::: LISTED RECORDS
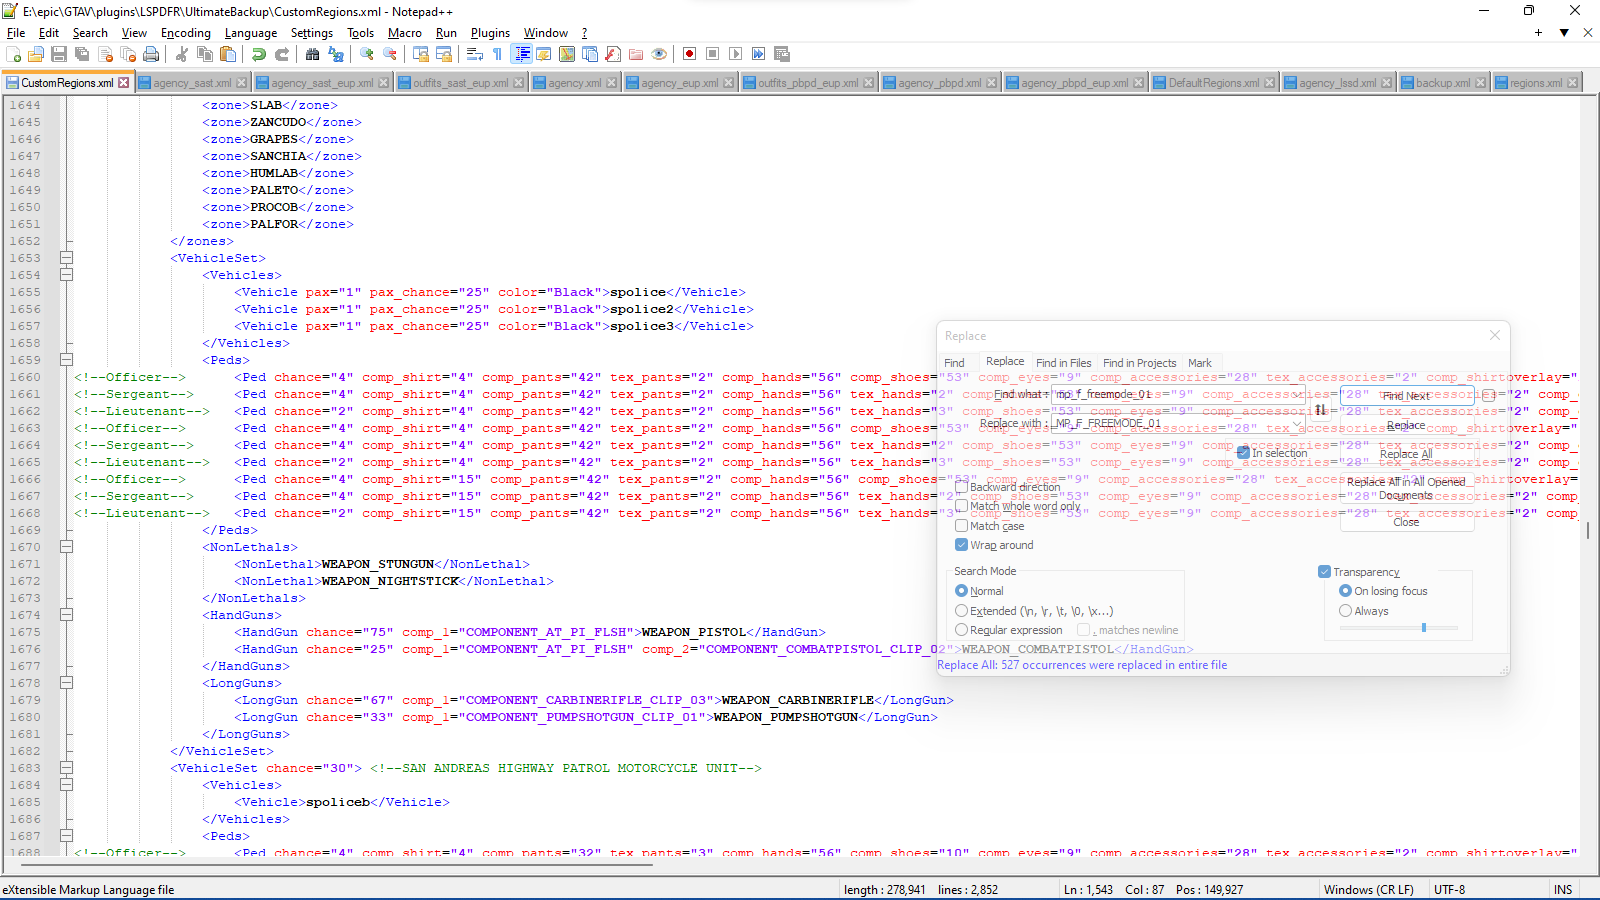Click the Replace All button
The width and height of the screenshot is (1600, 900).
[1406, 454]
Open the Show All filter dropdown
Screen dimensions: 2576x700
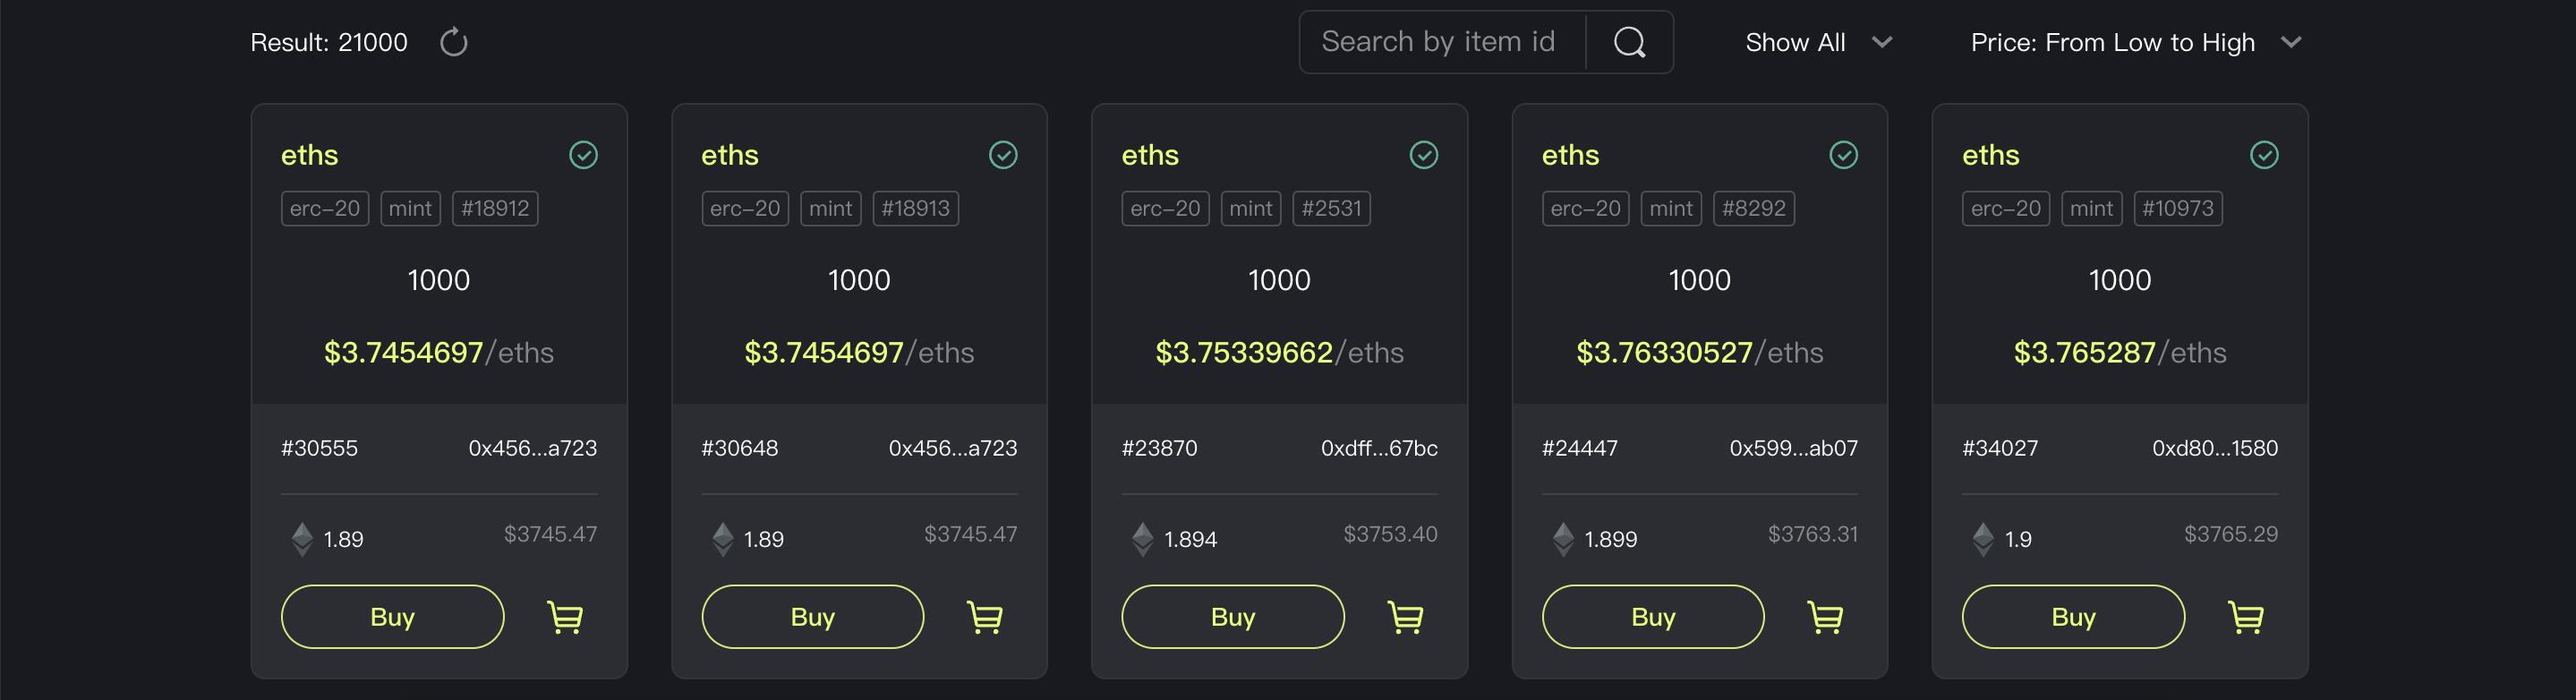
::::::
Only the lines from the one containing "Open the Show All filter dropdown" through the end of the records are wanted, set down exactly and without their pictures.

Open the Show All filter dropdown
Screen dimensions: 2576x700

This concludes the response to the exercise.